The cookie dough balls are slightly dipped in crushed candy canes, confining the peppermint topping to the surface where it adds a noticeable crunch after baking. Baking at 350°F for around 10 minutes yields cookies that are set but still soft in the center, balancing chewiness with a delicate melt of chocolate and peppermint on the edges.
These cookies suit holiday dessert plates or gifting. Their flavor meld between chocolate and peppermint is enhanced by the distinct crunch of the candy canes, adding texture contrast and visual appeal. Storing baked cookies in an airtight container keeps them fresh for several days, and freezing is an option for longer preservation.
Notes specify cautious application of candy cane coating to prevent melting and suggest alternatives for peppermint chips if unavailable. Adding extra candy cane pieces after baking can increase decorative appeal.
Ingredients
- 2 1/2 cups all-purpose flour
- 1 teaspoon baking soda
- 1/2 teaspoon salt
- 3/4 cup Dutch processed cocoa (or unsweetened cocoa)
- 1 cup unsalted butter at room temperature
- 1 cup granulated sugar
- 1 cup light brown sugar
- 2 egg at room temperature, large
- 1 teaspoon vanilla extract
- 1/2 teaspoon peppermint extract
- 1 cup chocolate chips semi-sweet
- 1 cup peppermint crunch pieces
- 1/2 cup candy canes for dipping cookies, crushed
Instructions
- Preheat oven to 350 degrees F. Line a baking sheet with parchment paper or Silpat baking mat. Set aside.
- In a medium bowl, whisk together flour, baking soda, sea salt, and cocoa. Set aside.
- With a mixer, cream butter and sugars together until smooth. Add in eggs, one at a time. Next, add in vanilla extract and peppermint extract. Mix until just combined.
- Gradually add flour mixture and beat until just combined. Mix in the chocolate chips and peppermint crunch pieces.
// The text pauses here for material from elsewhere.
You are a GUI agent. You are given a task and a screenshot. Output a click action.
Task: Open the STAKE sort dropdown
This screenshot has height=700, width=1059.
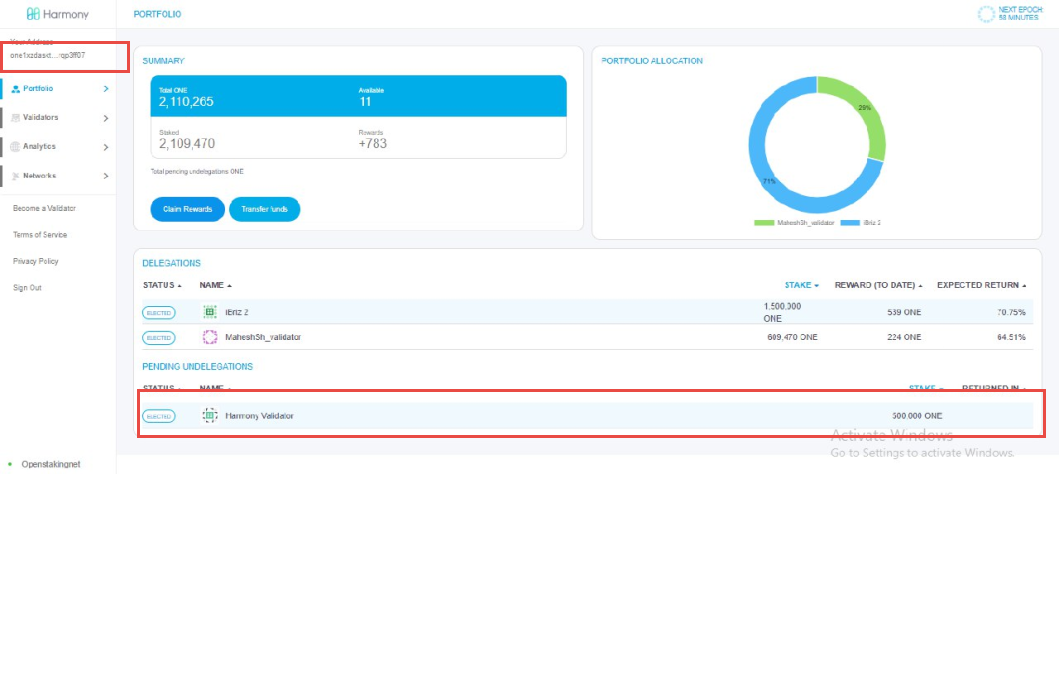pyautogui.click(x=800, y=285)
- Place the crushed candy canes in a small bowl. Scoop the dough into rounded tablespoons and lightly dip the tops of the cookies into candy cane pieces. Make sure you don't get carried away. You only want the tops to have the candy cane pieces. If you roll the whole cookies in the candy canes you will end up with a melted mess.
- Place cookie balls on prepared baking sheet, about 2 inches apart. Bake cookies for 10 minutes, or until cookies are set, but still soft in the center. Don't overbake. Remove from oven and let sit on baking sheet for 3 minutes. If desired, add extra candy cane pieces right after they come out of the oven to make the cookies extra pretty. Move to a cooling rack and cool completely.
Notes
- Store cookies in an airtight container for up to 3 days or freeze for longer storage.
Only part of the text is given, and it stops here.